Peut-on faire une charge glucidique avant un triathlon sprint ?

Oui, c’est possible mais avec des nuances. Sur un triathlon sprint, la durée totale de l’effort est généralement inférieure à 1h15 à 1h30 pour la majorité des amateurs. À cette intensité et cette durée, les réserves de glycogène naturelles sont rarement le facteur limitant — surtout si tu as bien mangé la veille. Une alimentation glucidique normale sur les 2 jours précédents suffit dans la plupart des cas. La charge glucidique intensive est surtout pertinente à partir du format olympique.

Combien de temps avant le départ prendre son petit-déjeuner en triathlon ?

La règle générale est de prendre son petit-déjeuner entre 2h30 et 3h avant l’entrée dans l’eau. Cette fenêtre permet à la majorité des aliments d’être digestive digérée avant l’effort. Si le départ est très tôt (6h00 ou 6h30), ajuste en conséquence — réveil 3h avant si nécessaire. Le timing est aussi important que le contenu du repas. Une option courte (banane + gel) 30 à 40 minutes avant le départ peut compléter si tu as mangé plus de 3h avant.

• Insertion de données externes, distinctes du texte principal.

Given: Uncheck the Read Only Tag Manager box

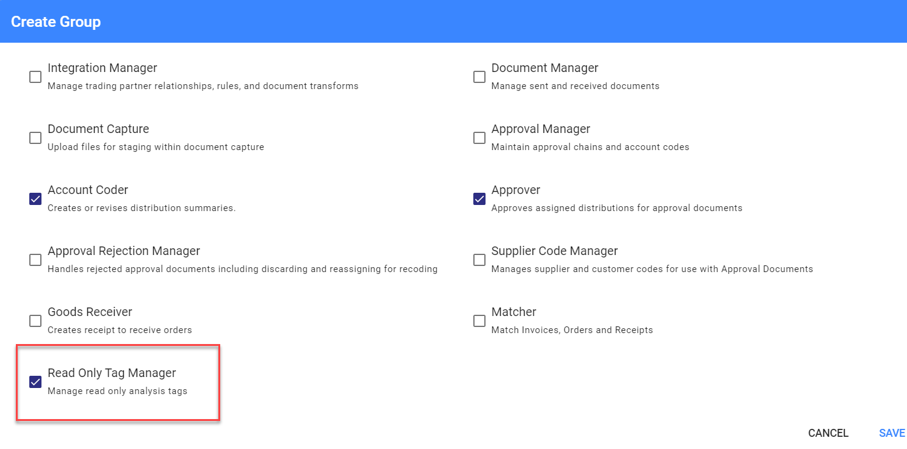Looking at the screenshot, I should (35, 382).
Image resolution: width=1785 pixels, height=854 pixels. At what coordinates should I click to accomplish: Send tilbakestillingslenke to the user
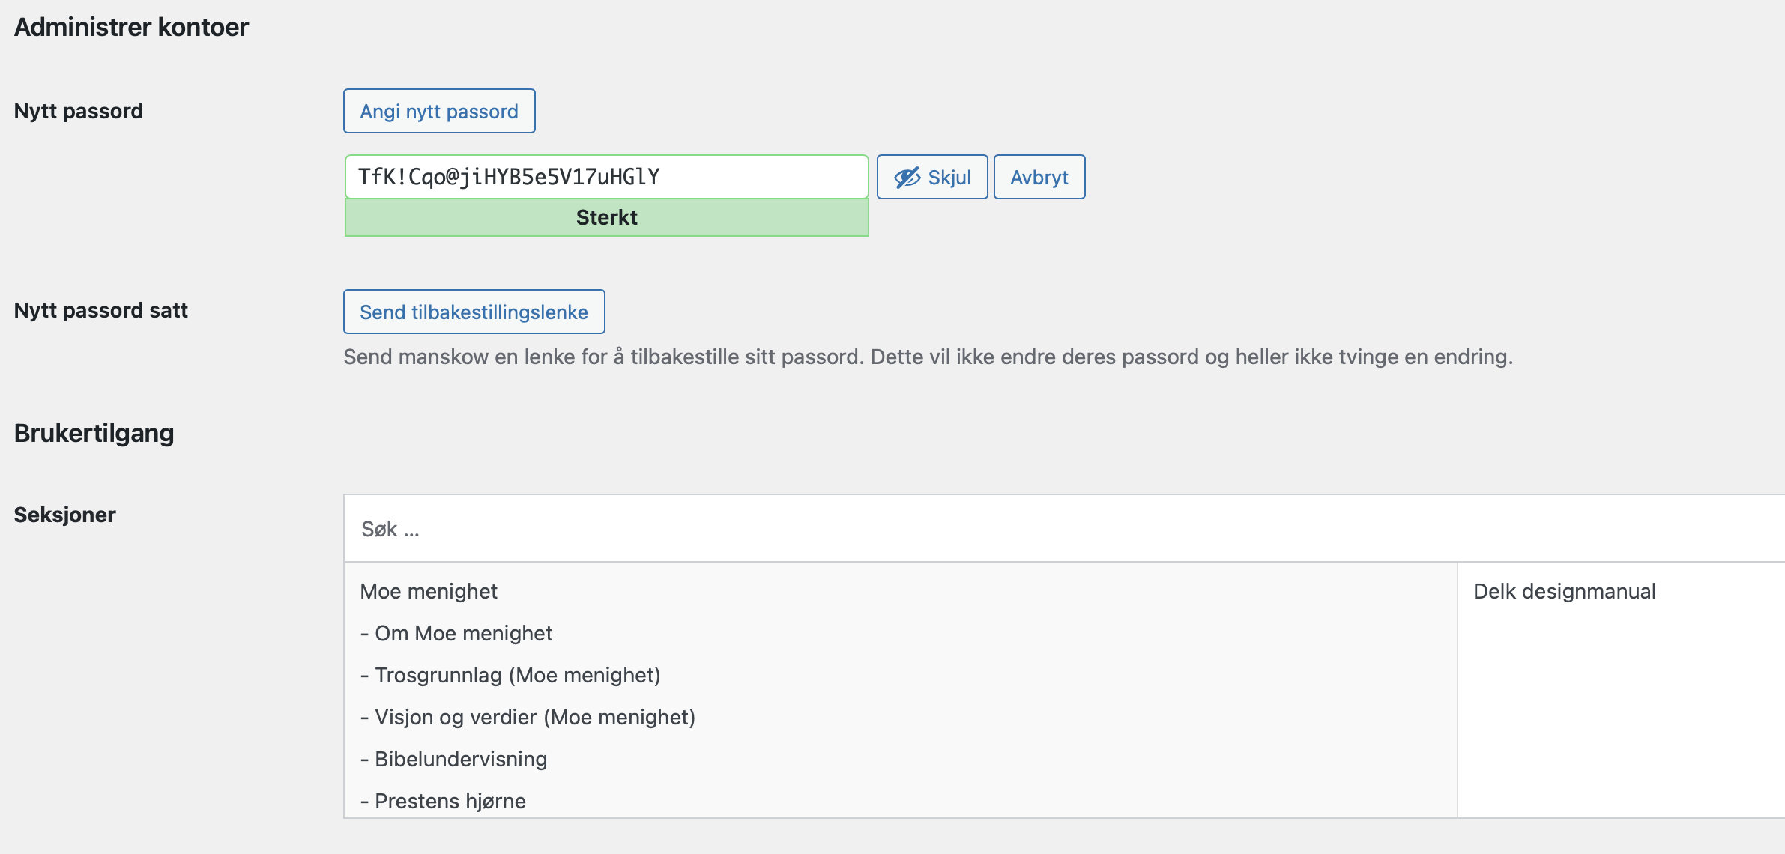click(474, 312)
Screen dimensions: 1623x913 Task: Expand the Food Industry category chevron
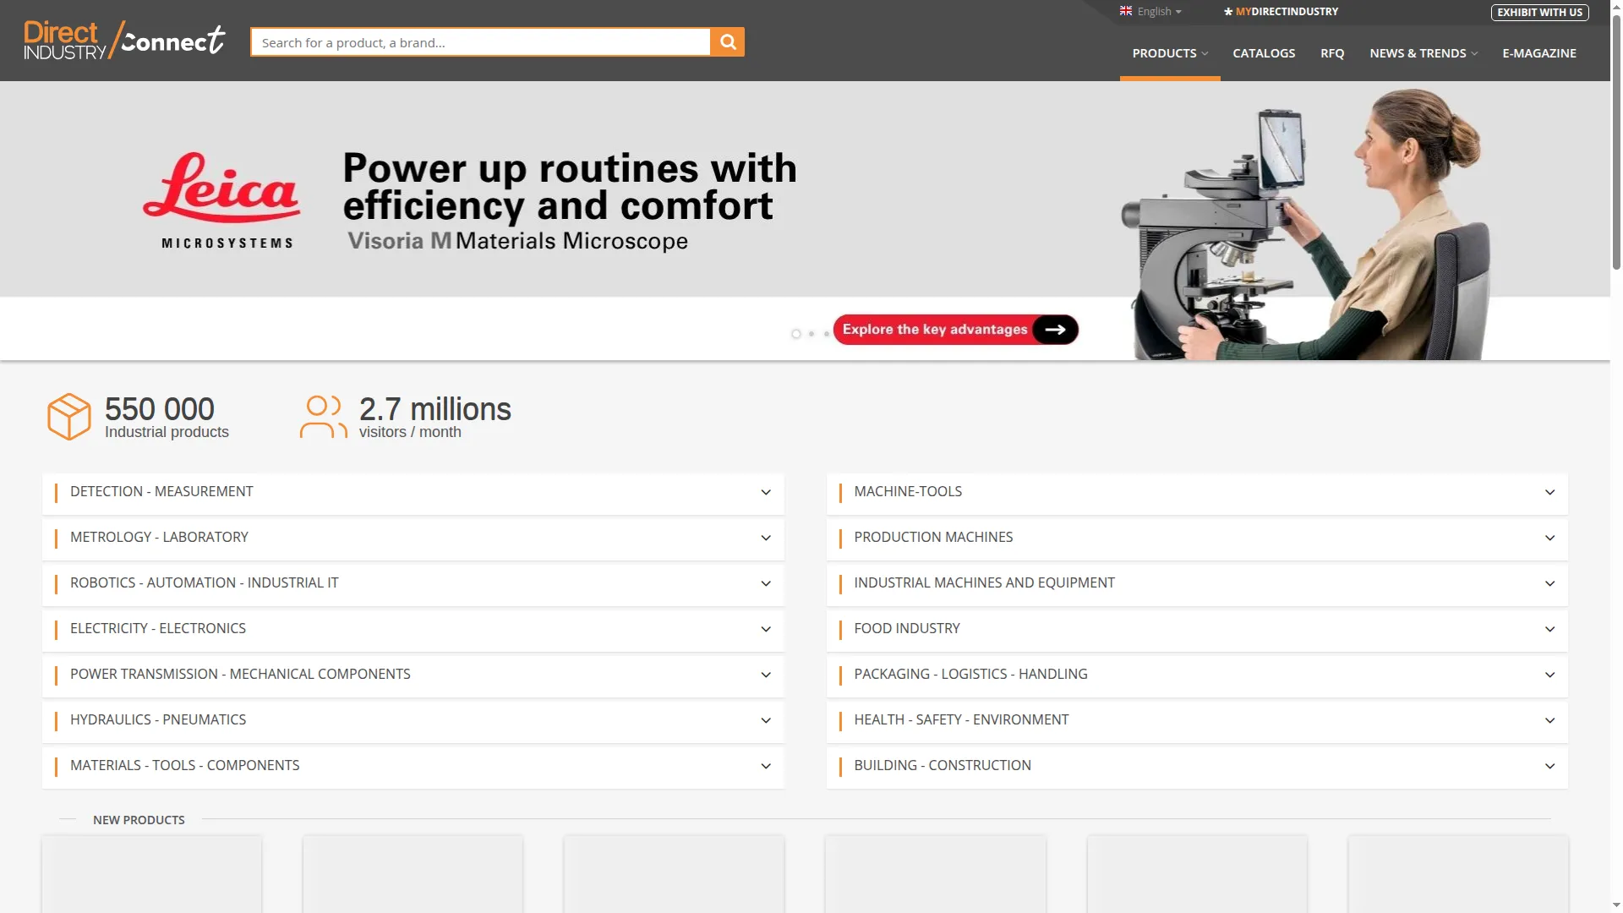1549,629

Article rédigé par Ingrid Gallerini, diététicienne du sport spécialisée endurance — Ograal

Sources & références : Burke LM et al. (2011) Carbohydrates for training and competition, J Sports Sciences; Jeukendrup AE (2014) A step towards personalized sports nutrition, Sports Medicine; Casa DJ et al. (2019) National Athletic Trainers’ Association position statement: Fluid replacement for the physically active.